Saved entries:
+ + + + + + +

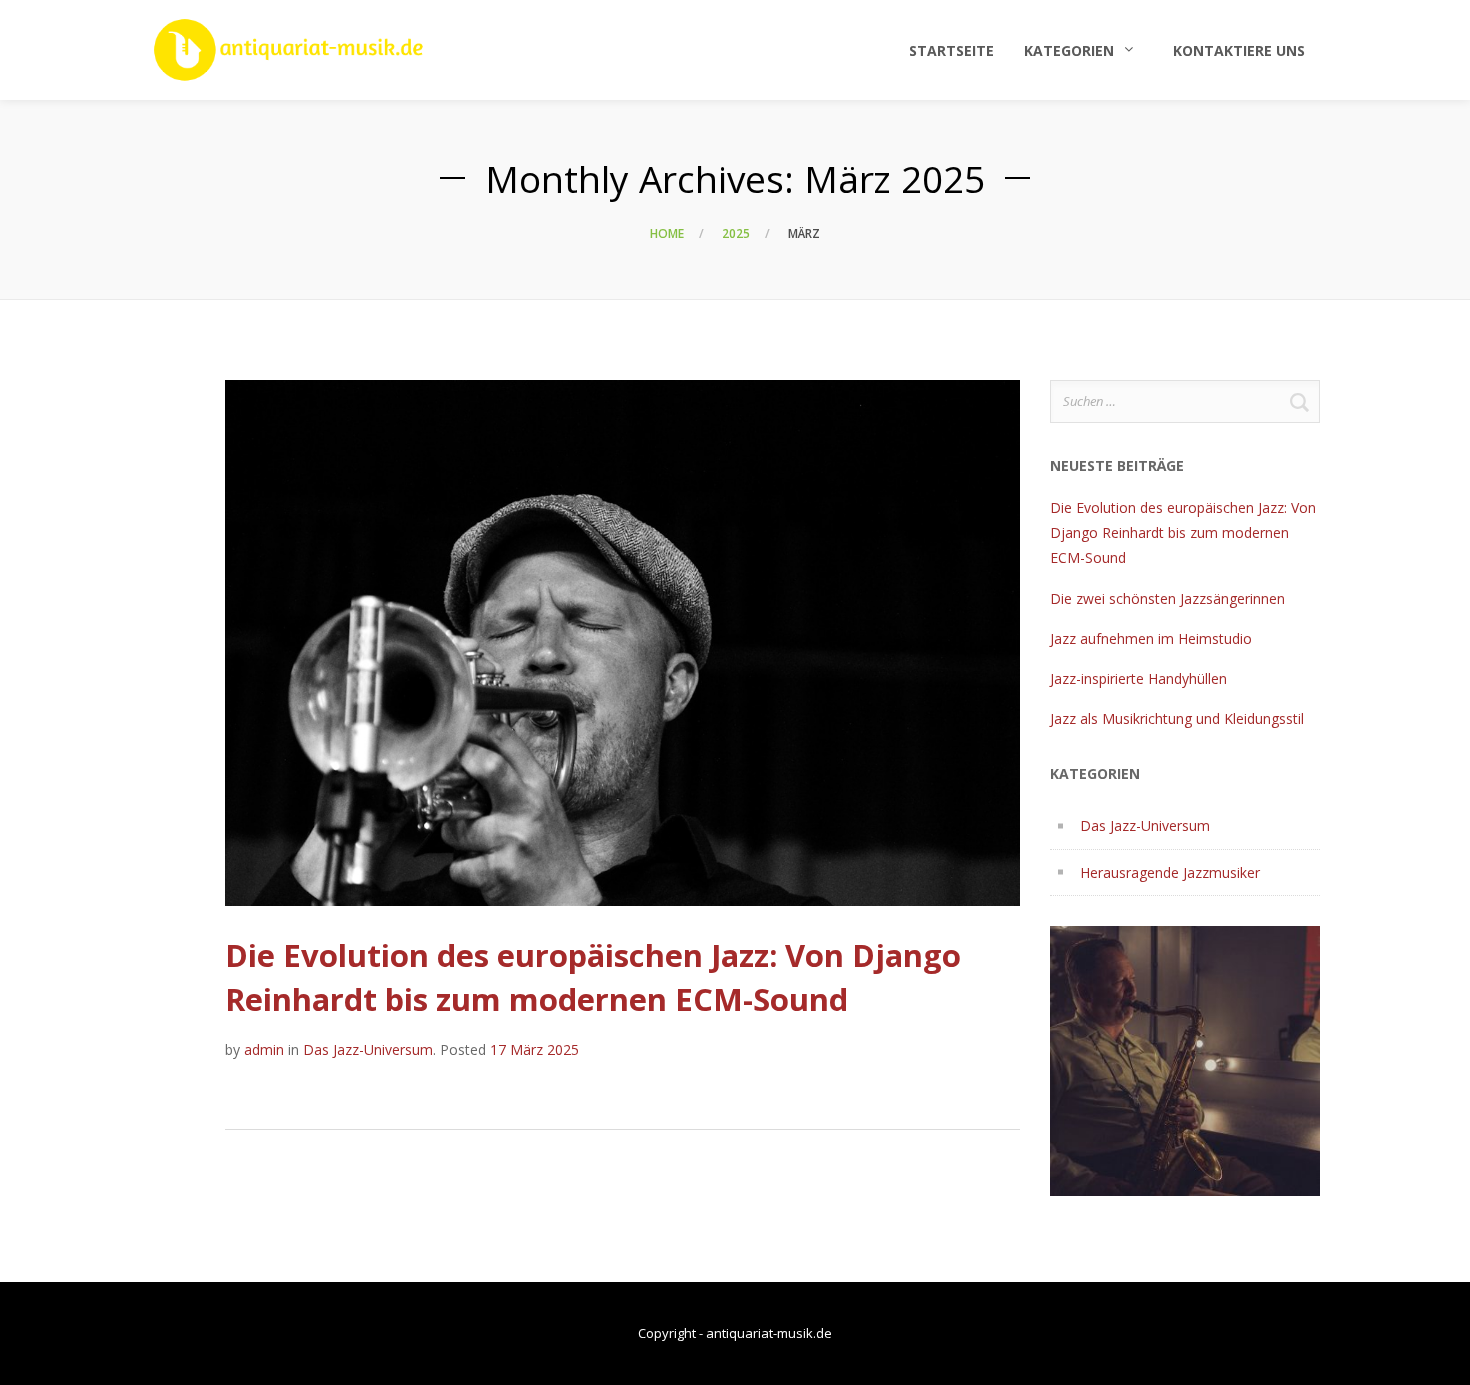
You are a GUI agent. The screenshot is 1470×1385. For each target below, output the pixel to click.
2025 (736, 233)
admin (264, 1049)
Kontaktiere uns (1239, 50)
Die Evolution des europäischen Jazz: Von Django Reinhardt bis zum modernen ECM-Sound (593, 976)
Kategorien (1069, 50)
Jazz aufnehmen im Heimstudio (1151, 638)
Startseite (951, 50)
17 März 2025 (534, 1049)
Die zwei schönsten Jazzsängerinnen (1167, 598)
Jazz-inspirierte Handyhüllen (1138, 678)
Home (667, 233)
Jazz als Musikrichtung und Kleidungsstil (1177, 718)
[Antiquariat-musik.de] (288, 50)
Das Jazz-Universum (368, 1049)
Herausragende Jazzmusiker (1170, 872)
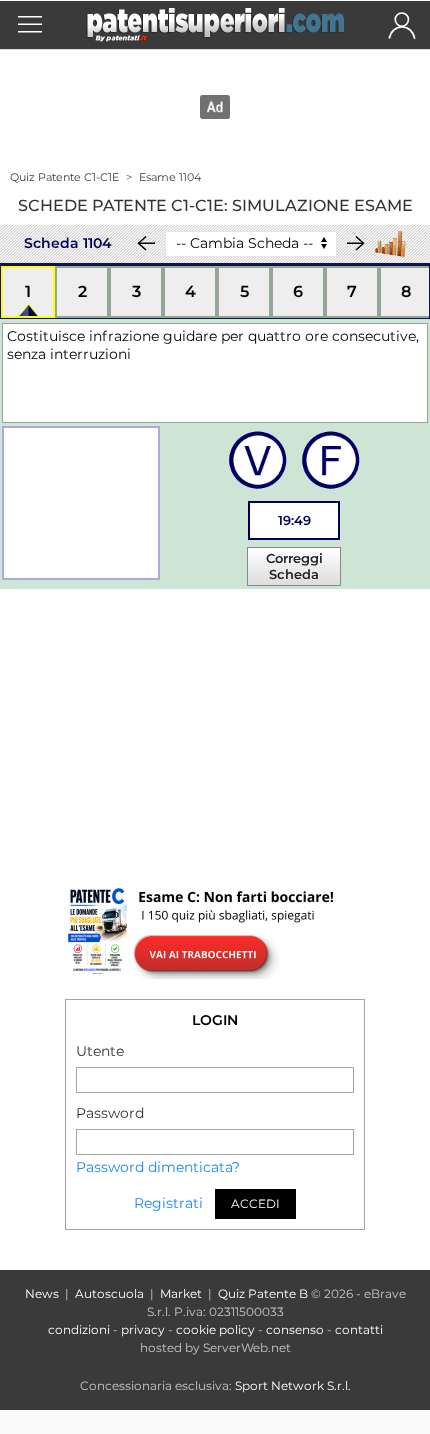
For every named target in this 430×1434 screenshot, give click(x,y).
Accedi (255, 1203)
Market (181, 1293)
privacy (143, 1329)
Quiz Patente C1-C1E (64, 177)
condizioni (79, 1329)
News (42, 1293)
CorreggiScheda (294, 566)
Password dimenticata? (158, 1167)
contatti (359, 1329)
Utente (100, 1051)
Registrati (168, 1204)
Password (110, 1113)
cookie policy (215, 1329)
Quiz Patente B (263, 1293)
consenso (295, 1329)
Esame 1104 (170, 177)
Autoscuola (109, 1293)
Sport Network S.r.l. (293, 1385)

+ + + + + + +

## What the task requires
The line containing "Herausragende Jazzmusiker (1170, 872)" marks the end: copy exactly every line from the start of the records up to and including it, leaving out the pictures.

## Answer to this task
You are a GUI agent. The screenshot is 1470×1385. For each target below, output the pixel to click.
2025 (736, 233)
admin (264, 1049)
Kontaktiere uns (1239, 50)
Die Evolution des europäischen Jazz: Von Django Reinhardt bis zum modernen ECM-Sound (593, 976)
Kategorien (1069, 50)
Jazz aufnehmen im Heimstudio (1151, 638)
Startseite (951, 50)
17 März 2025 (534, 1049)
Die zwei schönsten Jazzsängerinnen (1167, 598)
Jazz-inspirierte Handyhüllen (1138, 678)
Home (667, 233)
Jazz als Musikrichtung und Kleidungsstil (1177, 718)
[Antiquariat-musik.de] (288, 50)
Das Jazz-Universum (368, 1049)
Herausragende Jazzmusiker (1170, 872)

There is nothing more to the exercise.